News | November 29, 2023

Eco-Friendly Glue Breakthrough Designed By Cal Poly Chemistry Team Receives Patent

Public-private partnership between the university and East Coast-based Geisys Venture is also the basis of a joint commercial venture for products that are designed for disassembly

An innovative, ecofriendly glue designed by a Cal Poly chemistry research team in collaboration with an East Coast company has been approved for a U.S. government patent.

The patent, approved Nov. 21, creates a pathway for proprietary commercial production of the glue innovation under the direction of the Massachusetts-based company Geisys Ventures with involvement of Cal Poly chemistry faculty and students in research and development as part of a memorandum of understanding between the university and Geisys. The new adhesive has potential to reduce landfill waste and positively impact the environment on a broad scale.

The product, to be formally commercialized under the name D-Glue (for “debondable glue”), was created by Cal Poly chemistry Professor Phil Costanzo and Kris Stokes, CEO of Geisys Ventures.

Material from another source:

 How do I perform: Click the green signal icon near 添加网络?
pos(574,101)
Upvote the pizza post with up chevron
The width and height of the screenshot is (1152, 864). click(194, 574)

The chemists are continuing research and development of the new adhesive with assistance from a team of Costanzo’s undergraduate students in Cal Poly’s Bailey College of Science and Mathematics.

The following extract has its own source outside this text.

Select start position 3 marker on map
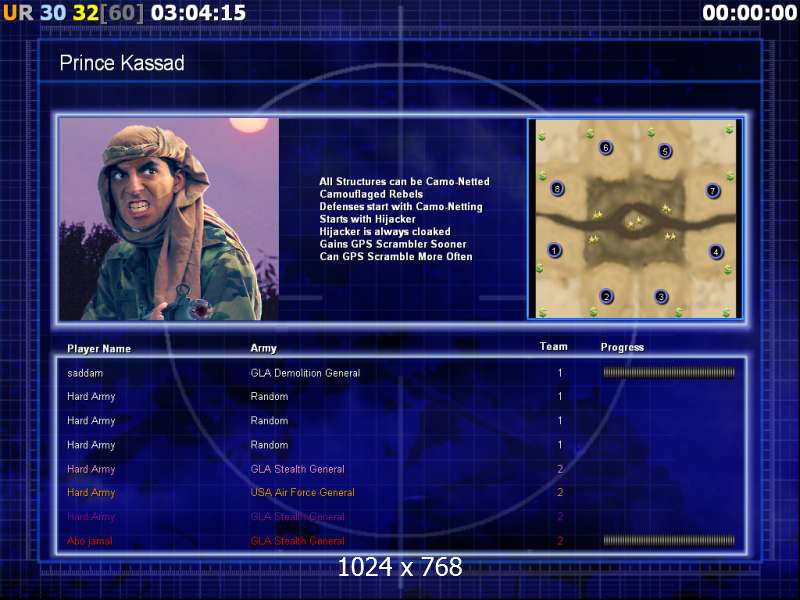The width and height of the screenshot is (800, 600). point(661,296)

The aim of the partnership is to launch the new adhesive broadly as a commercial product, offering companies a glue that makes it economically feasible to recycle valuable components that are currently ending up in landfills.

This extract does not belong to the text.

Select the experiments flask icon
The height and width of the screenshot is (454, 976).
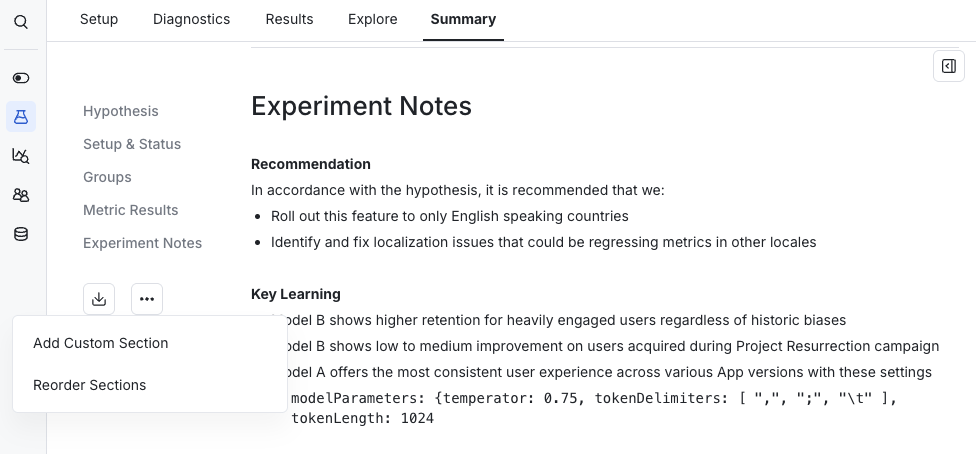(x=21, y=116)
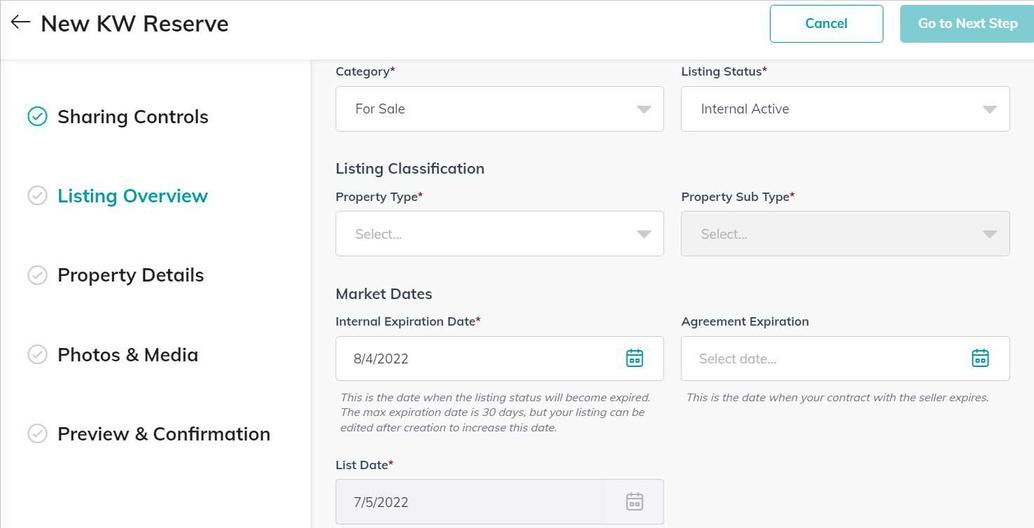Go to the Sharing Controls step

coord(133,117)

The patent establishes the team's ownership and intellectual property of the technology for use across multiple industries and global market sectors, including apparel, electronics and energy (for use in products such as wind turbines and solar cells). Moreover, the public-private partnership is the basis of a joint commercial venture.

“This step validates our work as a relevant industrial process,” Costanzo said. “Many people are trying to do this in polymer science, and we’ve been one of the early adopters of this idea. The concept of design for disassembly is still relatively new.”

Extreme heat is typically required to separate recyclable materials from the glue currently in use, and often the cost is prohibitive, discouraging reclamation that saves waste and environmental pollution. D-Glue is designed so that it can be broken apart at lower temperatures, requiring much less energy, while maintaining the integrity of the item.

Currently, Geisys Ventures is in talks with multiple prospective corporations and product manufacturers on the use of the glue for commercial and industrial applications.

“We hope our product will help companies to improve their yields and have materials that you can repair by pulling them apart instead of just discarding them as waste,” Stokes said. “Salvaging old materials will be really beneficial to the environment and the circular economy.”

Costanzo and Stokes, who have known each other since they were chemistry undergraduate students at Carnegie Mellon University in Pittsburgh, invented the adhesive over the past few years using a sequence of bonds that link one polymer chain to another, referred to as Diels-Alder linkages, into the product.

Polymers are substances with large molecules and are the basis of many living organisms and manmade materials.

Under supervision from Costanzo and Stokes, Cal Poly students will continue with the research and development of the product as it scales up.

“Being able to do meaningful research as an undergrad is such a huge opportunity and unique to Cal Poly and its Learn by Doing mission,” said Sophia Newcomer, a second-year biochemistry major and Frost Fund program researcher from Sacramento, California. “I really appreciate that Cal Poly has so many chemistry projects that are focused on sustainability, like this one is.”

Ryan Donnelly, a second-year chemistry major from Redwood City, California, said the practice experience of the lab process has been invaluable.

“It's almost like what you would expect in an industry job,” said Donnelly, also a Frost researcher. “We’ve been able to build a product from the ground up and take it from the theoretical stage through the experimental to an actual, marketable product. We see what customers want and specialize our experiments to their specific needs.”